[Municipales] Entre les maires et les agriculteurs, le fossé se creuse



Publié le 26 février 2020

C’est une histoire de fusion et de désamour. Alors que dans les années 50, un maire sur deux était agriculteur, aujourd’hui, la relation entre ces élus locaux et les paysans est de plus en plus tendue. Symbole de ce fossé, l’affaire des zones d’épandage de pesticides. En plein salon de l’Agriculture, le principal syndicat agricole, la FNSEA, appelle ses troupes à se présenter aux élections municipales pour faire front. Voici le huitième épisode de notre série dédiée aux enjeux écologiques des élections municipales de 2020.

C’était il y a près de 70 ans. Un maire sur deux était alors agriculteur. Si, aujourd’hui, la profession est toujours la plus représentée sur les territoires, elle ne compte plus que 13 % des maires de France. Et essentiellement dans des petites communes. D’où l’appel de la FNSEA, le principal syndicat agricole, sollicitant ses troupes pour qu’elles se présentent aux élections municipales afin de défendre leur métier. « Si on ne prend pas la place, ce sont ceux qui nous tapent dessus qui vont la prendre. Et nos concitoyens ont une méconnaissance de ce qu’on fait dans nos exploitations », défend auprès de France Bleu Franck Guéhennec, président du syndicat dans le Morbihan. 

Les relations entre les paysans et les maires sont de plus en plus tendues. Symbole de ce clivage, l’affaire des zones d’épandage de pesticides. En septembre dernier, un collectif de maires, réunissant aujourd’hui plus d’une centaine d’élus, décide de prendre des arrêtés limitant l’épandage des pesticides à moins de 150 mètres d’une habitation. L’arrêté d’origine, celui du maire écologiste de Langouët, est alors suspendu par le tribunal administratif. « Parfois il faut désobéir pour faire bouger les lignes. Surtout lorsque c’est un enjeu de santé publique », défendait alors le maire « star » Daniel Cueff, semant ainsi les graines de la révolte des maires contre les pesticides.

La bataille des pesticides

Pris en tenailles entre les élus et les agriculteurs, le gouvernement avait alors proposé de fixer cette distance minimale de 5 à 10 mètres selon les cultures, bien loin des attentes des maires. Face à cette situation, hier, 25 février, neuf ONG dont Générations futures, France Nature Environnement et UFC Que Choisir ont déposé un recours contre le décret du gouvernement. Une décision jugée stigmatisante par les agriculteurs de la FNSEA qui demandent aux élus plus de dialogue.

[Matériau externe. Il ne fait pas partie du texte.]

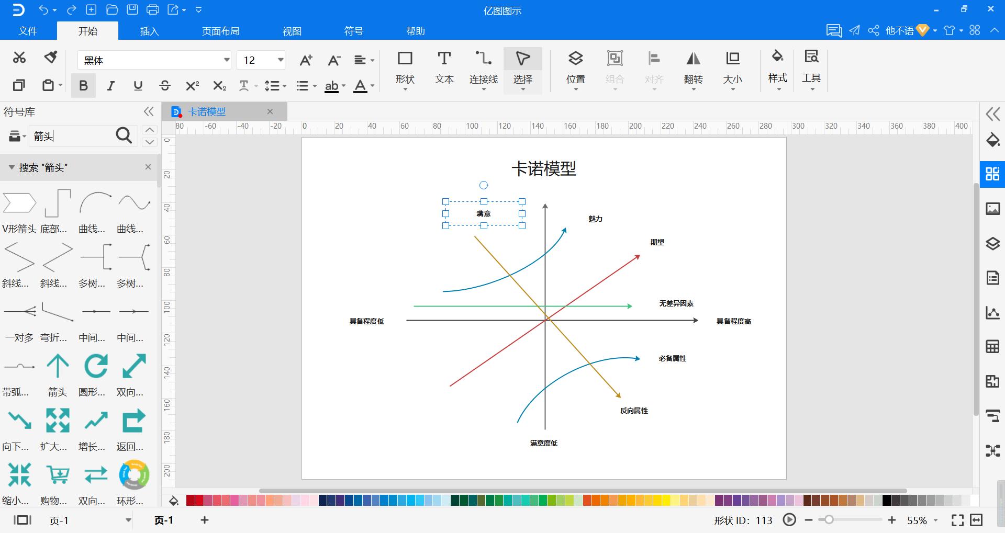Expand the font size dropdown
Image resolution: width=1005 pixels, height=533 pixels.
(280, 60)
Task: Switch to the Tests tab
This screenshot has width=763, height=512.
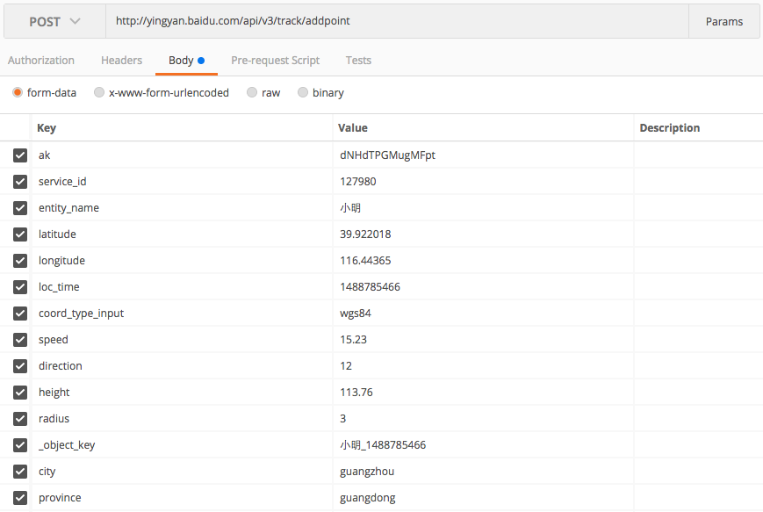Action: (x=358, y=61)
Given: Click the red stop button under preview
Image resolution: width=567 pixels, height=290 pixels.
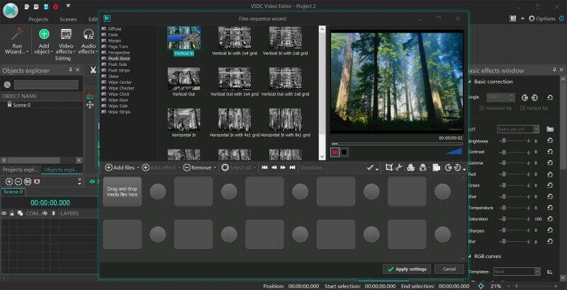Looking at the screenshot, I should pos(335,152).
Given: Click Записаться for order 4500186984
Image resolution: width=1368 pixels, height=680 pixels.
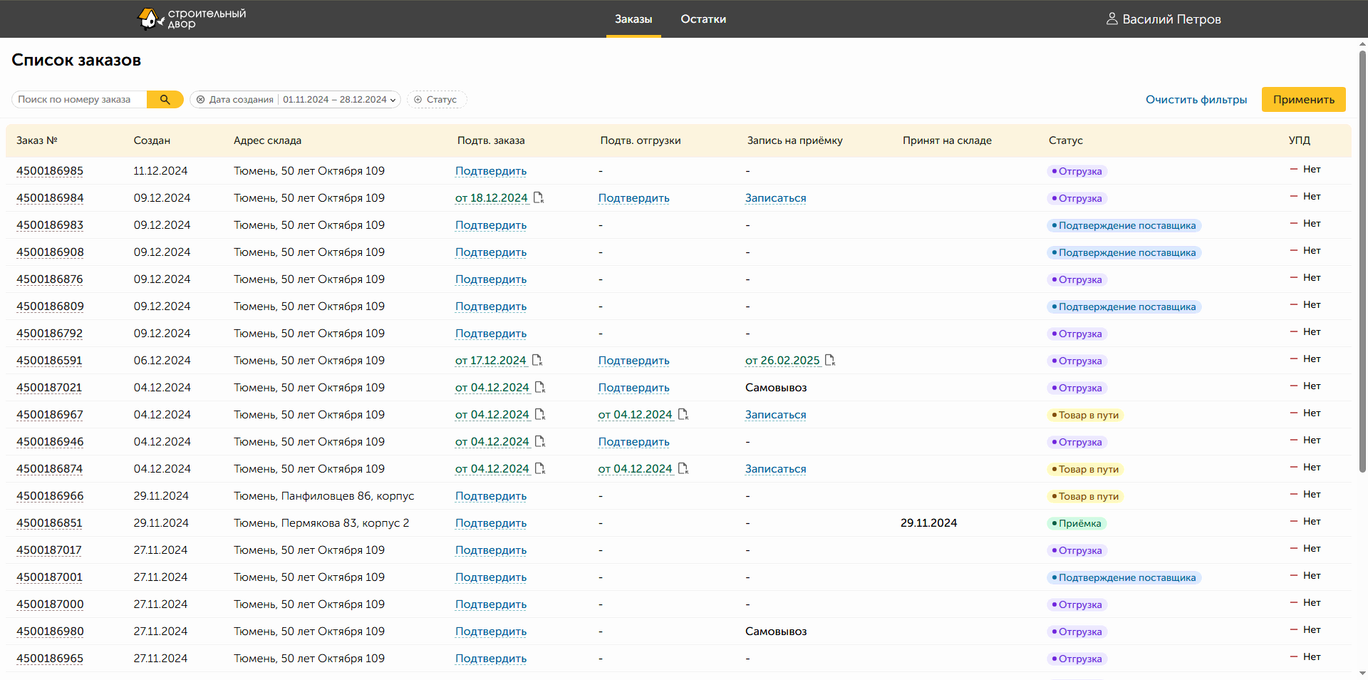Looking at the screenshot, I should (x=775, y=198).
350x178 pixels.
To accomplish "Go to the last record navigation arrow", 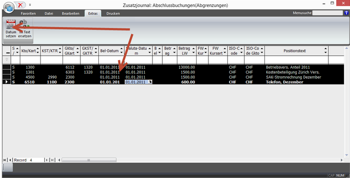I will (52, 160).
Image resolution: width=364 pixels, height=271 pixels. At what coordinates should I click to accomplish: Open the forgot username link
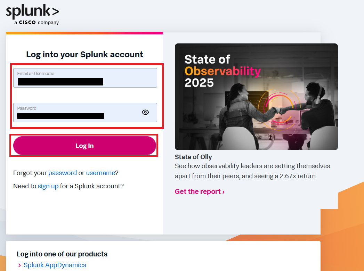click(100, 173)

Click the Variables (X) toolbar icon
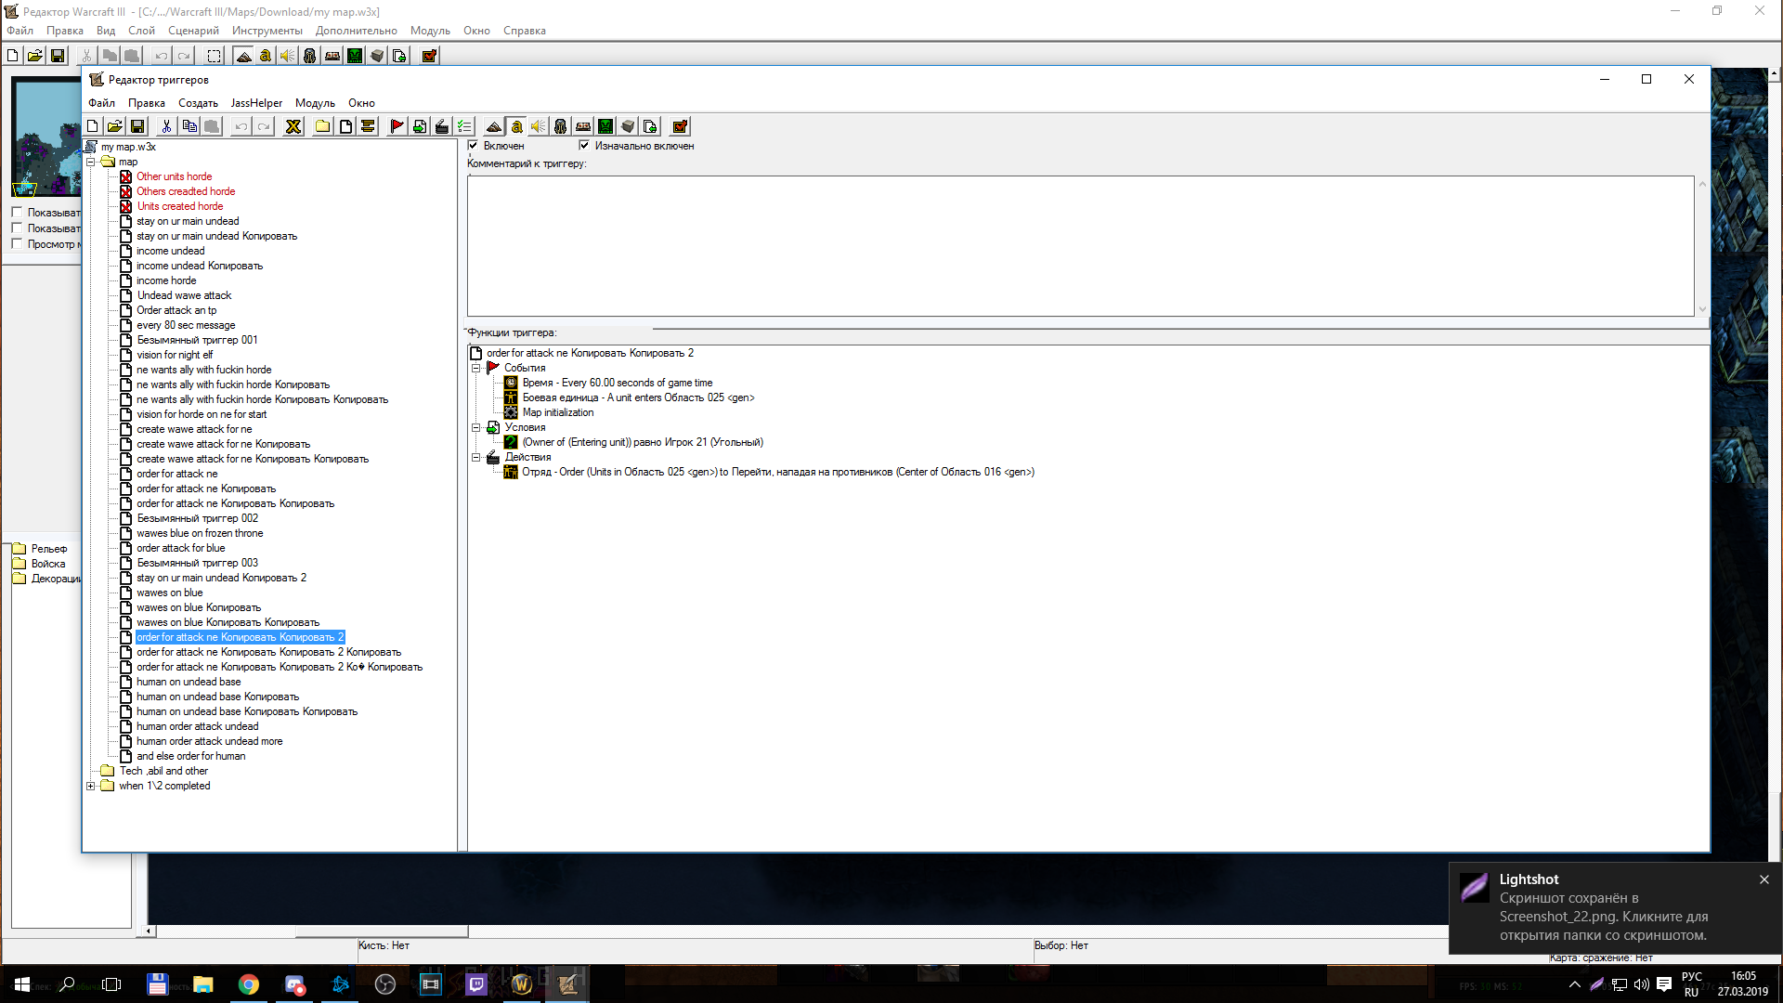(x=293, y=127)
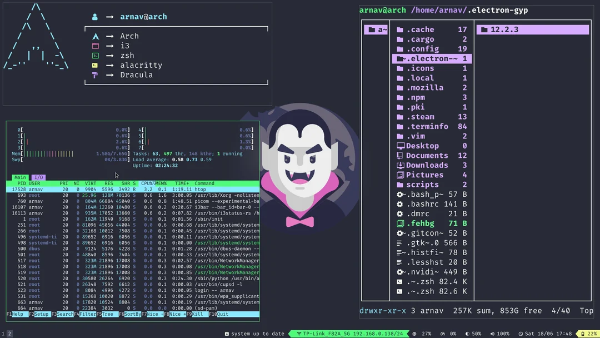
Task: Click the battery icon showing 22%
Action: [x=582, y=334]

À l’occasion des élections municipales, le syndicat agricole a ainsi adressé ses propositions aux élus. Parmi elles, la création d’une délégation communale ou intercommunale à l’agriculture au sein du conseil municipal. « C’est un marqueur fort pour bâtir, promouvoir et assurer le suivi d’une politique locale ambitieuse en faveur du développement agricole et de la préservation des espaces agricoles », assure le syndicat. Mais c’est aussi la question de la préservation des terres agricoles qui est au cœur des élections. En 40 ans, la France en a perdu 5 millions d’hectares.

Préserver les terres agricoles

« Il y a une prise de conscience au plus haut niveau de l’État et parmi les citoyens, mais au niveau des communes, ça bloque », analyse auprès de l’AFP Jean-Luc Moya, de France Nature Environnement Paca. « Il y a une primauté des problématiques d’emploi, les maires veulent tout faire pour développer le business », au détriment des terres agricoles. Alice Colsaet, doctorante à l’Institut du développement durable et des relations internationales (Iddri) et autrice d’un rapport sur l’artificialisation des sols explique en effet que les collectivités, pour essayer de créer un dynamisme sur leur territoire, vont parfois sacrifier des terres pour construire des zones d’activités sans que cela soit nécessaire. « C’est une offre surabondante qui est déconnectée des besoins et crée des zones vides« , estimait-elle en avril dernier.

Pour préserver les terres agricoles et atteindre le « zéro artificialisation nette » de sols agricoles, objectif défini par le Président de la République, les élus peuvent « sanctuariser » ces biens. Mieux, ils peuvent approvisionner les cantines scolaires, crèches, restaurants collectifs public avec la production alimentaire locale et ainsi booster le circuit court. C’est notamment ce qu’a fait le maire de Grande-Synthe, Damien Carême, en basculant toute la cantine de la ville en 100 % bio et local. Et cela depuis 2011. Un moyen de renouer le lien de confiance entre consommateurs, élus et agriculteurs.